Lots of people in the US earn their living telling people what’s going to happen – consultants, bankers, regulators, insurers, medical professionals, clergy, data scientists, economists, academics, and probably others I can’t name off the top.
I have read many novels in recent months and years which are translations or in English about other parts of the world, usually places with a heavy American footprint. These include: The Wandering Falcon (Jamil Ahmad) about Afghanistan, The Apartment (Greg Baxter) about an Iraqi War veteran searching for some peace and quiet away from the American footprint, 2666 (Roberto Bolano) about Juarez and the Mexican – American Border drug wars, Back to Back (Julia Franck) about Post- WWII East Germany, The Reluctant Fundamentalist (Mohsin Hamid) about Afghanistan, Shantytown (Cesar Aria) set in Argentina, Tyrant Memory (Horacio Castellanos Moya) about El Salvador, A Map of Home (Randa Jarrar) set in Egypt, Kuwait, Palestine, and Texas, and A Hologram for the King (Dave Eggers) about Saudi Arabia.
A seminal theme in all of these novels is the implicit or explicit American footprint, whether CIA, Peace Corps, DEA, Pentagon, American consumer, or tech-American corporations; Cold War, War on Drugs, War on Terror, or Global Economic Warfare. It’s easy to say all of these novels are about places America has fucked up in one way or another at one time or another, but it’s more accurate to say they are about how the rest of the world lives in the shadow of a lone superpower.
Mostly, think of a dinosaur bounding your way while you duck for cover. You’ll get the picture.
But I’ve also read some big American novels recently too – Middle C (William Gass), Bleeding Edge (Thomas Pynchon), May We Be Forgiven (A.M.Homes), The Signature of All Things (Elizabeth Gilbert), and Orfeo (Richard Powers), among others. What our “big novel” authors are concerned about and what the rest of the world’s major novelists are concerned about might suggest that the globalization we’ve all heard about and participated in for the past twenty five years (marked in many minds by the fall of the Berlin Wall in 1989) has really been America, often with good intentions but disastrous unintended consequences, making life difficult for ordinary people everywhere. Meanwhile, back in the mother country, our literary world is lathered up about the ironic intersection of pop culture, high art, moneyed society, low-brow professionals, media sensationalism, and corrections to the historical record for maligned segments of the population.
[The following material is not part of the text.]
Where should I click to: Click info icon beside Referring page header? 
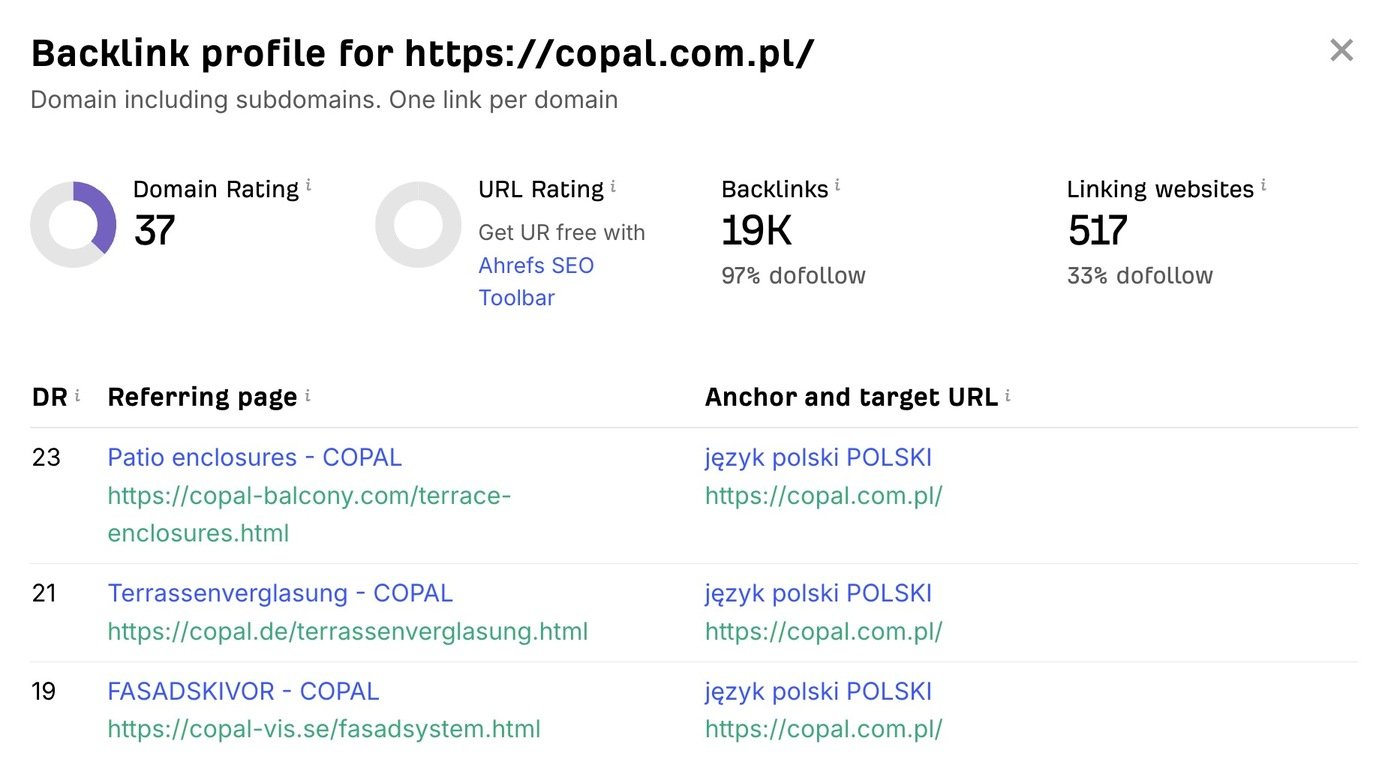pos(307,396)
Yet I just heard on the news an hour ago that forty people were shot in Chicago over the weekend. Several weeks ago, it was reported that U.S. veterans are committing suicide at a rate of more than 20 a day. So we have our survival issues. But they aren’t the literary topics du jour.
I suppose if we’re always focused on tomorrow, it’s hard to pay much attention to who was killed over the weekend, or today, or last week.
Anyway, The Sound of Things Falling. It’s worth your time. More truth is revealed in fiction, and this novel reveals truths about how others are coping with our long global shadow overseas. I think we need more that reveal the truths about the chill that shadow has left here at home too.